### Activity 1:
In the Reference Desk thread, why can the force between the child and the ground be described only qualitatively? Answer in one to three sentences.
### Activity 2:
Retype the Reference Desk thread from "Okay a child" up to and including "with the wagon.".
*** Text passage ***
Note that the Reference Desk will not do your homework for you. Check the axioms of topological spaces: does your collection contain the empty set and the full set? It obviously does. Is it closed under finite intersections? Is it closed under arbitrary unions?—Emil J. 17:08, 28 September 2010 (UTC)[reply]

An arbitrary union of open sets in a topological space is open. So look at the union of all intervals (Q, ∞) such that Q > √2. That's not a set of the form (Q, ∞) where Q is rational. Michael Hardy (talk) 03:26, 29 September 2010 (UTC)[reply]

Horizontal acceleration

Okay a child pulls an 11 kg wagon with a horizontal handle whose mass is 1.8 kg, giving the wagon and handle an acceleration of 2.3 m/s^2. What is the magnitude of the other horizontal forces acting on the child, besides the tension in the handle? Assume that the child moves along with the wagon.

I calculated the tension on both ends of the handle to have magnitudes of 29.4 N (the end at his hand) and 25.3 N (the end attached to the wagon. What other horizontal forces should I be considering?209.6.54.248 (talk) 22:51, 28 September 2010 (UTC)[reply]

I agree that your figures of 25.3 N and 29.4 N are correct. To calculate the resultant force on the child you need to know the mass of the child. When you know the resultant force on the child you can determine the horizontal force between the child's shoes and the ground. Dolphin (t) 22:58, 28 September 2010 (UTC)[reply]

OP here, the mass of the child isn't given in the problem--I'm tempted to think that I can simply add 25.3 N and 29.4 N and divide by the acceleration 2.3 m/s^2 but that can't be right because there are additional forces which would be on the other side of the equation. Is there something that I'm missing?209.6.54.248 (talk) 00:49, 29 September 2010 (UTC)[reply]

Without knowing the mass of the child your only option is to give a qualitative answer to the question What is the other horizontal force acting on the child? There is a horizontal force between the ground and the child's shoes. Seeing the child is accelerating at 2.3 m.s^-2, the resultant horizontal force F on the child is 2.3 times the mass of the child. So there is a horizontal force between the child and the ground of F plus 29.4 N. Dolphin (t) 01:31, 29 September 2010 (UTC)[reply]
*** End of Text passage ***
*** Information given ***
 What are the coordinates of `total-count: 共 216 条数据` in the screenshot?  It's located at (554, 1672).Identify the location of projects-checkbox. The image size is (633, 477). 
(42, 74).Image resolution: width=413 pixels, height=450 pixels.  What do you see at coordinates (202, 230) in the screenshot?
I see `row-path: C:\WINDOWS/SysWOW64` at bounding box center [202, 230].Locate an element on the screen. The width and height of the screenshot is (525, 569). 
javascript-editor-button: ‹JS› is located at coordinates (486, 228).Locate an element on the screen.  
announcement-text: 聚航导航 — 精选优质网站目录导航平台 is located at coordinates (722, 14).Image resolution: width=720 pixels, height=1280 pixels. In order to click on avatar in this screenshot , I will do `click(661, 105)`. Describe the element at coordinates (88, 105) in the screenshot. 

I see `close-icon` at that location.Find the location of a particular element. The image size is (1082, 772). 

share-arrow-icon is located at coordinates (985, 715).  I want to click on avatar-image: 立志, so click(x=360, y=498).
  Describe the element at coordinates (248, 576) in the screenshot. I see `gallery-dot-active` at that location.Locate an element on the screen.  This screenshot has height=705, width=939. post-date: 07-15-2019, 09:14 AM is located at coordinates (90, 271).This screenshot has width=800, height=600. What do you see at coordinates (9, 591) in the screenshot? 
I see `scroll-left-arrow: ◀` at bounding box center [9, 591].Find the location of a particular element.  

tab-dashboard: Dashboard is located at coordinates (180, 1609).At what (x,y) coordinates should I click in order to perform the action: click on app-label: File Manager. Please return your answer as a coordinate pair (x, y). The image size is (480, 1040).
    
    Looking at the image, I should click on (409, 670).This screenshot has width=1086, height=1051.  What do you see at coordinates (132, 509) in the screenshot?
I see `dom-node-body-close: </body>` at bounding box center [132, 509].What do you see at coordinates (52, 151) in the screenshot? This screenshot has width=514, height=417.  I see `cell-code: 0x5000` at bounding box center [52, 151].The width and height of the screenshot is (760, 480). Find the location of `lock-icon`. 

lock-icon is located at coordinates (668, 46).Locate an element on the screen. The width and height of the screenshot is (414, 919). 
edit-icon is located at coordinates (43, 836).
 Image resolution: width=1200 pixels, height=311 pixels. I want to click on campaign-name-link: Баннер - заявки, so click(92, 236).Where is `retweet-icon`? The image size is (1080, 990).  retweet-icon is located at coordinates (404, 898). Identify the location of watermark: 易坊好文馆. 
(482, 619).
*** End of Information given ***
### Exercise output 1:
The problem does not give the child's mass. The resultant horizontal force F on the child is 2.3 times that mass, so without the mass neither F nor the ground force of F plus 29.4 N can be calculated.

### Exercise output 2:
Okay a child pulls an 11 kg wagon with a horizontal handle whose mass is 1.8 kg, giving the wagon and handle an acceleration of 2.3 m/s^2. What is the magnitude of the other horizontal forces acting on the child, besides the tension in the handle? Assume that the child moves along with the wagon.